How to perform processing on Linux cluster

All DLS Users have connection privileges to the Linux environment accessed via NX (NoMachine). Here we describe how can one get access to data acquired on e01 / e02 and run a simple python script, saving the outcome on the storage space.

Establish the remote connection via NX (see screenshot, a guide to do this for users is available here). From this connection the data on dls/e01 and dls/e02 storage spaces can be seen.

Each sessiondata folder contains multiple folders. We are currently saving data to the raw folder. This folder is not editable after the session's termination. The processing folder can be edited and is archived on dls server. The tmp folder can also be modified, but its contents get deleted after 3 days and is not archived. It is then recommended to write the outcome of any processing performed here to the "processing" folder.
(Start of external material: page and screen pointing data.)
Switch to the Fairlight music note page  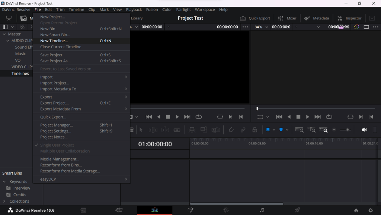coord(262,210)
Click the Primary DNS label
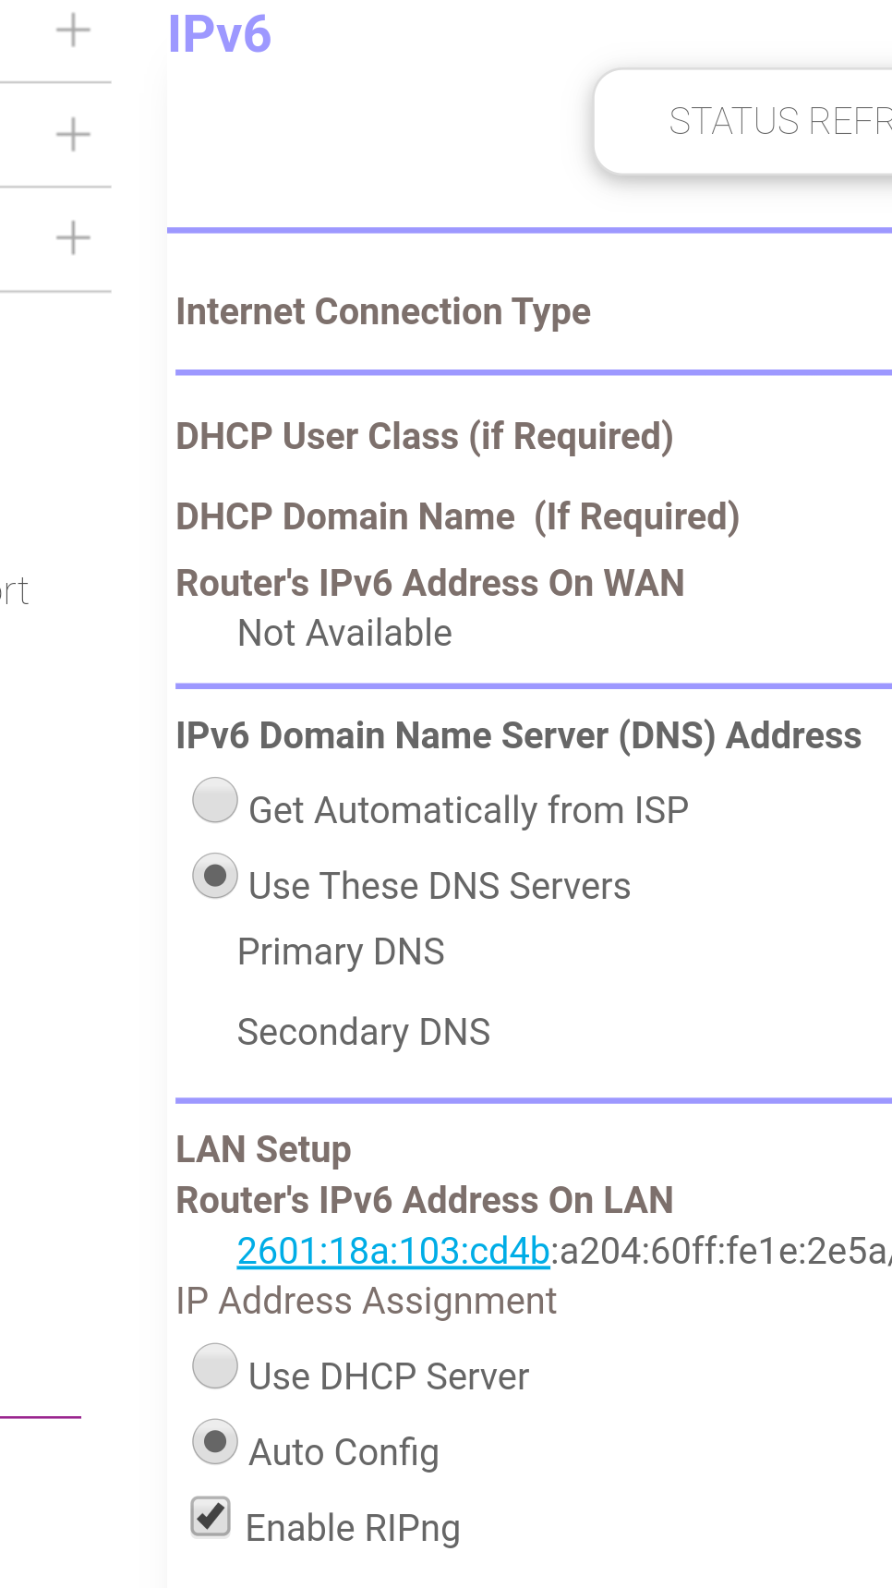 point(341,952)
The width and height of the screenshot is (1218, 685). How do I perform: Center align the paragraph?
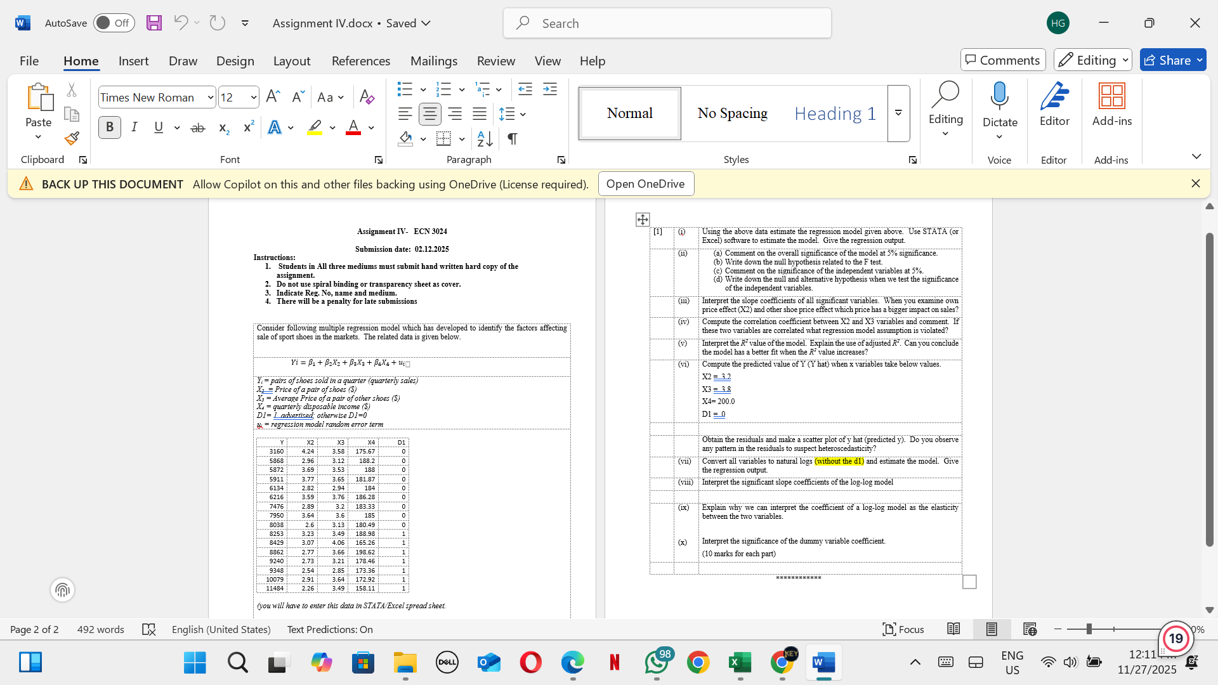(x=429, y=114)
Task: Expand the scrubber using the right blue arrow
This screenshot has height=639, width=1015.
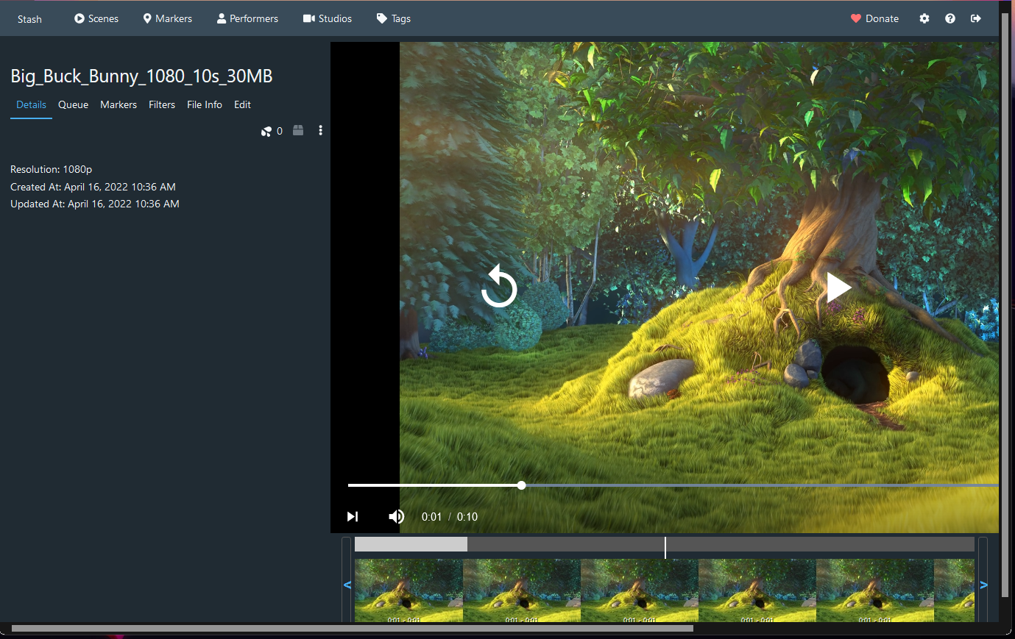Action: [984, 585]
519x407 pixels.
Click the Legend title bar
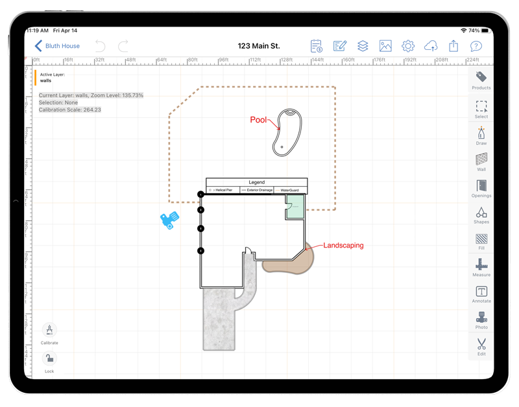(x=256, y=182)
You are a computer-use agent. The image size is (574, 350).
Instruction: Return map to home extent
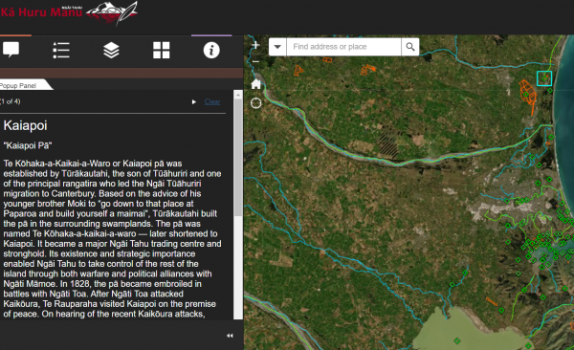(255, 84)
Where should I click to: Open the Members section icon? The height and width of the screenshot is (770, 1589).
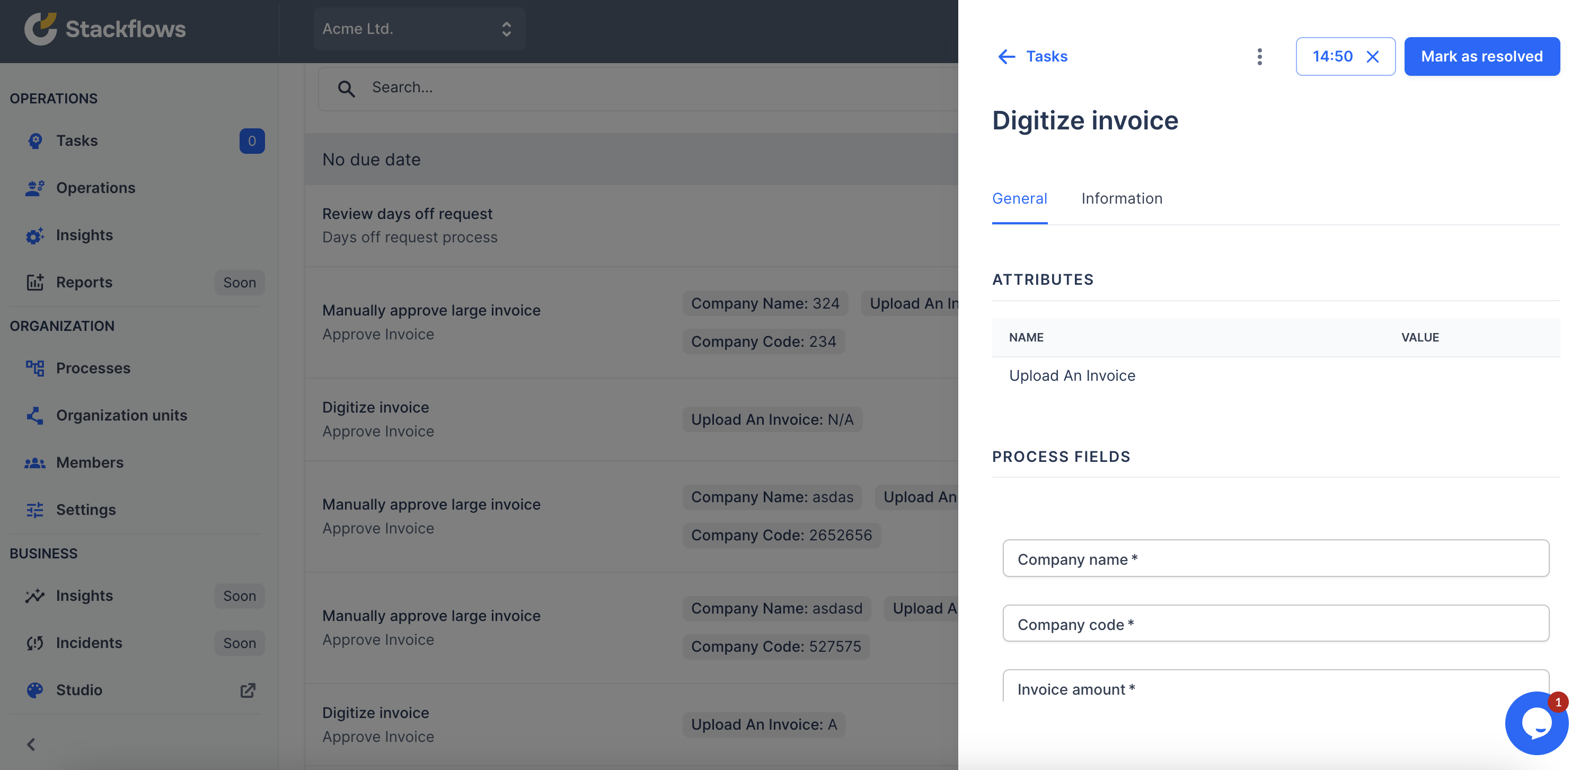point(35,462)
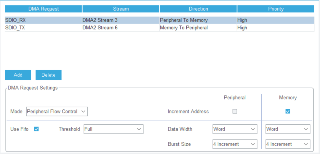Image resolution: width=320 pixels, height=154 pixels.
Task: Select the SDIO_TX request row
Action: [x=15, y=28]
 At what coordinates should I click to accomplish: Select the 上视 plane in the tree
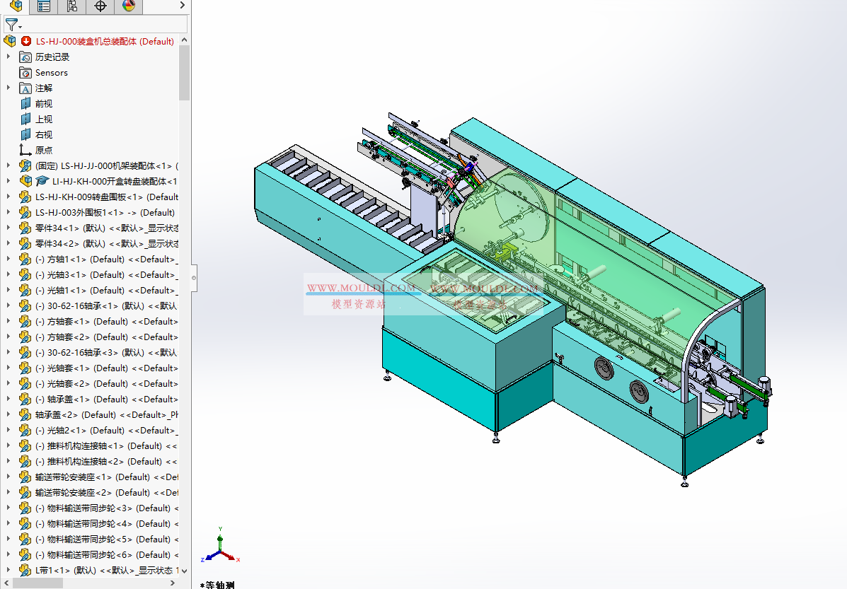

Right click on Desktop and start a cmd window (Open in Terminal).

Browse to the session data folder of interest, for example:

cd ./data/2017/nt19520-1/processing

Hyperspy is installed on a python 3 environment, so you need to activate this environment to gain access to hyperspy, if needed. For this, run the following:

module load python/ana

source activate python3

start a python file by:

gedit test.py

This would open a new editor with this name. Save it in the current folder.

In order to have access to the cmd window, apply Ctrl+Z in cmd. This would break from the python file and make the cmd window active. now execute > bg. This would run the python editor in the background.

Create a python routine. See example. This small script. loads a .dm4 file from the session data and saves it in the processing folder as a .png image. Couple of print commands to check the progress of the code.

In order to be able to run this python routine on the cluster we need to create a bash file. Firstly we need to load a module as follows:

module load global/cluster

Start another editor file:

gedit test.sh

Point to the correct python environment and file as given in the example.

Run the routine by:

qsub test.sh

This submits this job to the cluster with low priority.

In order to send with medium prority change to the following:

qsub -q medium.q test.sh

High priority is reserved for GDA / acquisition jobs.

This will send this job to queue. Once executed, in the processing folder we have new files, as can be seen in the example case.